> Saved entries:
---------------

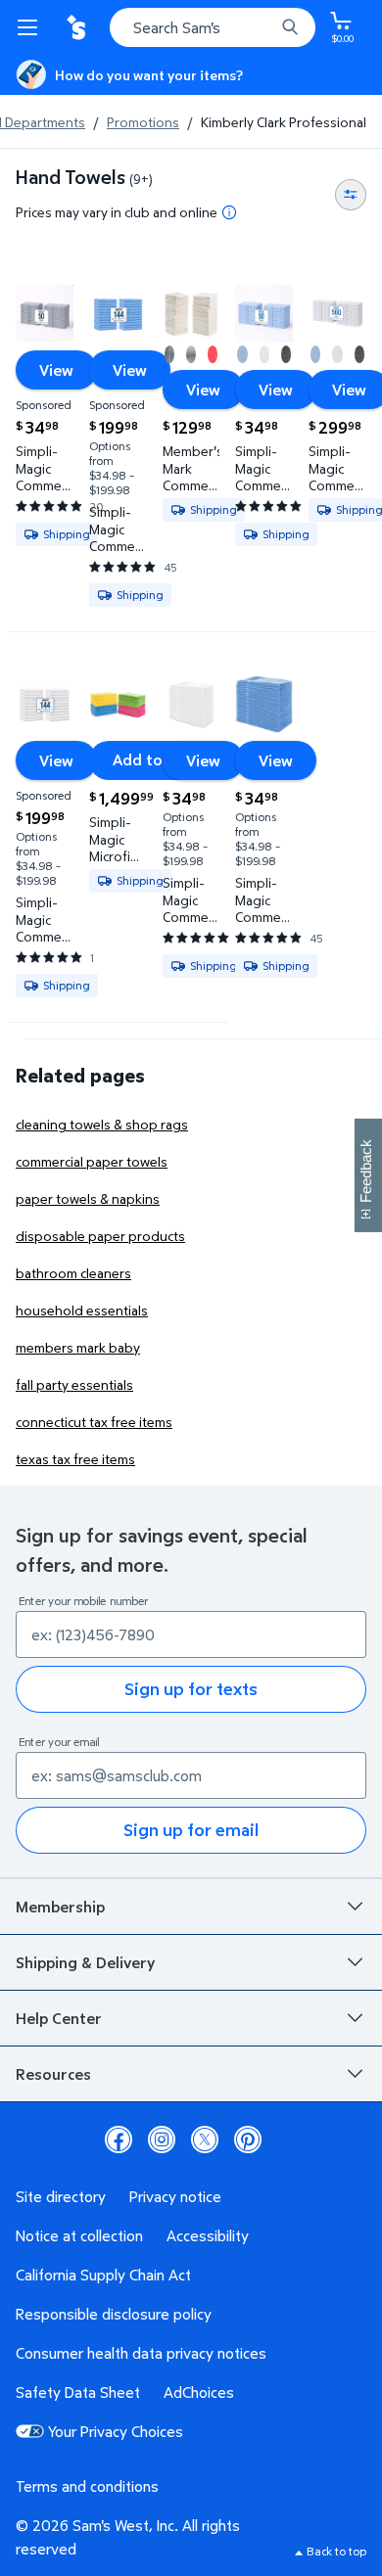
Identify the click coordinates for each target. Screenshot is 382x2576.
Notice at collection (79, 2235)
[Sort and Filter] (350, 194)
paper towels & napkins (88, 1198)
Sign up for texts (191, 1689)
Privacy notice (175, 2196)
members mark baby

---------------

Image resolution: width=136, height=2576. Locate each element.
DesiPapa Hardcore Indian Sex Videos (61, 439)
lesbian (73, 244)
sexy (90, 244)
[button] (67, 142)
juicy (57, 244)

---------------

> REQUIRED ACTION: What is asked for is an exact copy of the lines above from the one containing "Notice at collection (79, 2235)" through the one containing "members mark baby", and only those.

> ANSWER FOR THE TASK:
Notice at collection (79, 2235)
[Sort and Filter] (350, 194)
paper towels & napkins (88, 1198)
Sign up for texts (191, 1689)
Privacy notice (175, 2196)
members mark baby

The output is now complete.